# Währung



## 4ak (25. Mrz 2007)

hi leute ich hab da ein problem mit Währungen in meinem java projekt.

Und zwar möchte ich gerne in ein jTextfield eine währungsbetrag eingebe. z.B. 39,99.
Ich muss diesen Betrag irgendwie umwandlen und in meine Db-(Access) einfügen.
Doch wenn ich 39,99 eintippe und das in ein float umfandele bekomm ich eine fehlermeldung 

```
java.lang.NumberFormatException: For input string: "39,99"
```

Gibt es in java irgendwas damit ich den String in eine Währungsbetrag umwandeln kann, ich muss damit auch noch rechnen können, also die enthaltene Mehrwertsteure rausrechnen können.

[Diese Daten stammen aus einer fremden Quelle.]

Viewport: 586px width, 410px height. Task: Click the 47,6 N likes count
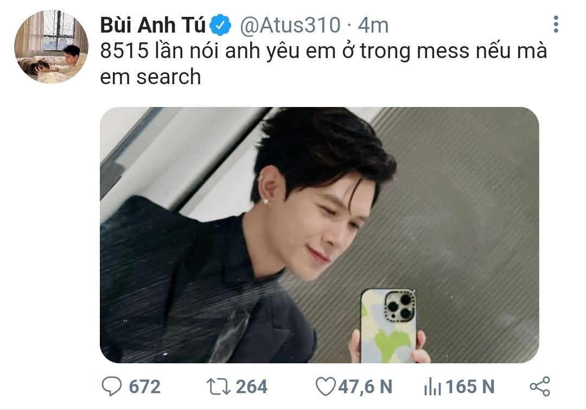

Hoffe jemand kann mir helfen. 


MfG 4ak

[/code]


----------



## Marcel_Handball (25. Mrz 2007)

> Doch wenn ich 39,99 eintippe und das in ein float umfandele bekomm ich eine fehlermeldung



Um deinen String in einen Float umzuwandeln, benutze einfach folgendes:

```
String eingabe="49.49";
float zahl=Float.parseFloat(eingabe);
```

Gruß Marcel


----------



## HoaX (25. Mrz 2007)

Benutze NumberFormat zum Umwandeln, dann kannst du entsprechend des Landes den Wert formatiert eingeben


----------



## 4ak (26. Mrz 2007)

Danke für die tipps


----------